Since we have the best, worst, most over and underrated aircraft fellas. How about something where we look from the ground crew point of view? Which aircraft do you think gave the people on the ground the most and the most severe headaches regards to the maintenance?
 
RAF's Brewster Buffalo - lack of spares, shoddy construction, inoperable weapons, the list goes on. It's one of the reasons why so many were lost - rather than in actual combat.
 
RAF's Brewster Buffalo - lack of spares, shoddy construction, inoperable weapons, the list goes on. It's one of the reasons why so many were lost - rather than in actual combat.
I'd like to know where you heard about shoddy construction on the Buffalo....
 
I'd like to know where you heard about shoddy construction on the Buffalo....

Shores' "Bloody Shambles"
Cull et al "Buffaloes over Singapore"
Helsdon-Thomas "Wings Over Burma - 67 Squadron"
Probert "The Forgotten Air Force: The RAF in the War Against Japan"

### Directives:
**a.** Answer these questions about the forum thread, one per line:
(i) Which aircraft does the first reply name as a maintenance problem?
(ii) What book title is listed beside the name Shores?
(iii) Which squadron is named in the title of the Helsdon-Thomas book?
**b.** Transcribe everything in the forum thread from "Since we have" down to "to the maintenance?".
Use only the forum thread to respond.

### Given information:
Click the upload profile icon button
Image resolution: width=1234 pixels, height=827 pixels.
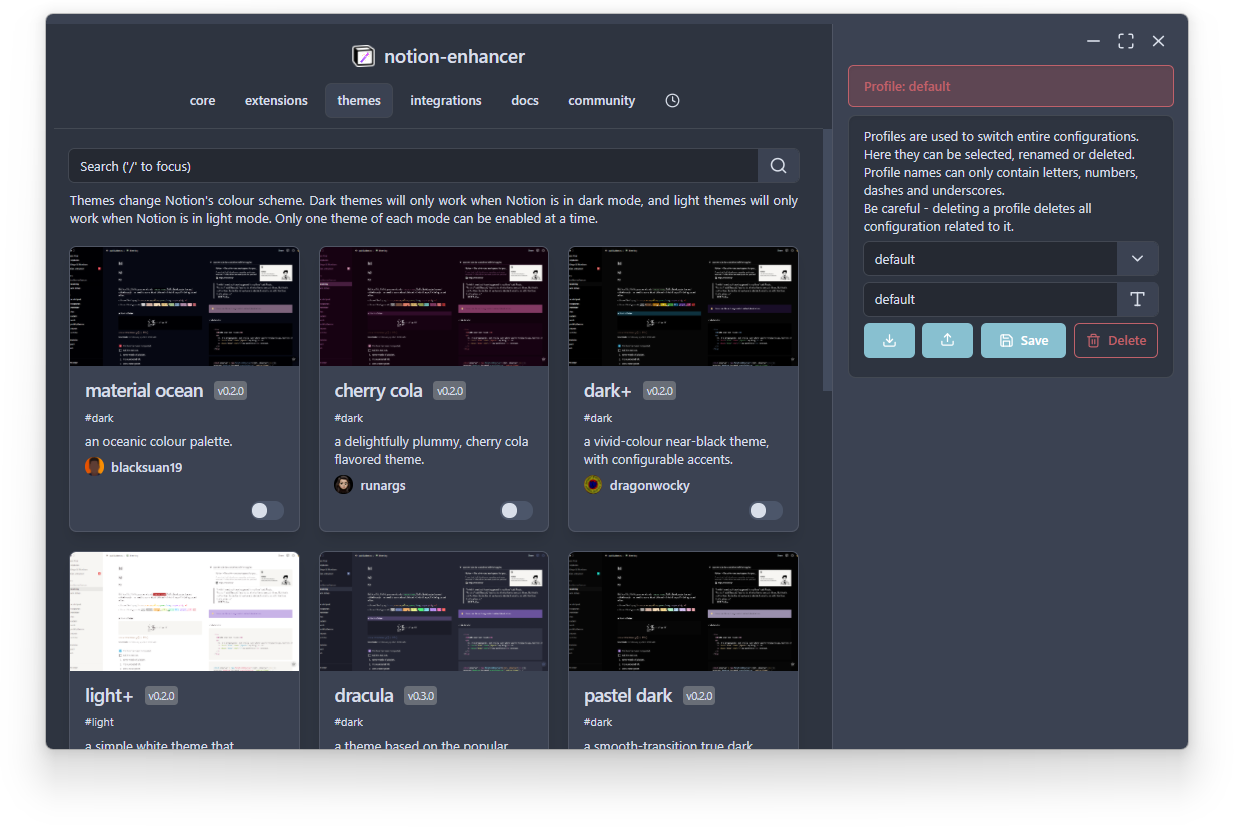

### Solutions for each task:
**a.**
(i) The RAF's Brewster Buffalo.
(ii) "Bloody Shambles."
(iii) 67 Squadron.

**b.**
Since we have the best, worst, most over and underrated aircraft fellas. How about something where we look from the ground crew point of view? Which aircraft do you think gave the people on the ground the most and the most severe headaches regards to the maintenance?